Once upon a time, in a land not so far away, a tree stood tall on top of a small hill in the middle of the forest. There was something in him that made him strikingly different among other trees. The tree had a dream.
The tree sighed, not from his tiresome awkward posture, and he said, "I'm lonely."
He stretched his stiff branches up higher and wiggled his now-numb roots under his bed. From his line of vision, he stared west at the oddly-looking, shining, shimmering blocks towering the busy crowds below. His eyes caught a bunch of kids in their school uniform and backpacks. All of a sudden, he said, "I want to go to school."
The next day, the tree, for the first time in forever, left his bed and went to the city. He was struck in awe upon seeing how different city life is from his once serene solitude. He walked and walked. The farther he went, the heavier he felt. He rested in front of a wooden board which read
"School," he heard himself whispered in air.
He went to school, learned the language of the city men who taught him its beauty and fell in love with it. Then he said to himself, "I want to be a teacher."
Day by day, he came to learn the wonders of science and discovered many splendored things. And he said, "No, I want to be an engineer."
He went to college, loved his new friends, and learned some more about city life.
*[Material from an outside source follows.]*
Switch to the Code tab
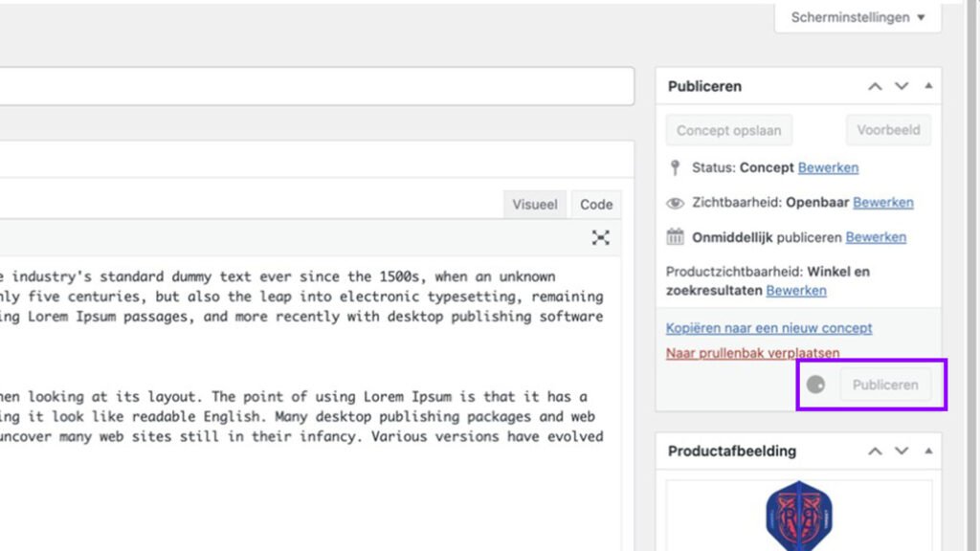This screenshot has height=551, width=980. click(595, 204)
Later on, he finished engineering and landed a good job.
At work, he met more city men. He looked at how strange they talked to each other upfront and behind closed doors. He frowned and said to himself, "I feel lonely."
He worked til wee hours of the morning. He worked and worked harder. The harder he worked, the more he got praises but the heavier he felt. Suddenly he said to himself, "I want to be an engineer no more."
He wandered around the city and saw a bright-looking man in his flashy car. He watched this man closely. This man, all smiles, sat carefree on his seat. Then he said to himself, "I want to be rich."
The tree cut his large branches and sold them. He bought a town house which caught the envious eyes of all passers-by and drove a model car around the city which earned unexplainable looks from men on the streets. But then, he asked himself, "Why do I still feel lonely?"
He cut more of his branches to buy all riches of the earth. Branded clothes. Hi-tech gadgets. Antique furnitures. With more branches he cut, he grew richer but the heavier he felt.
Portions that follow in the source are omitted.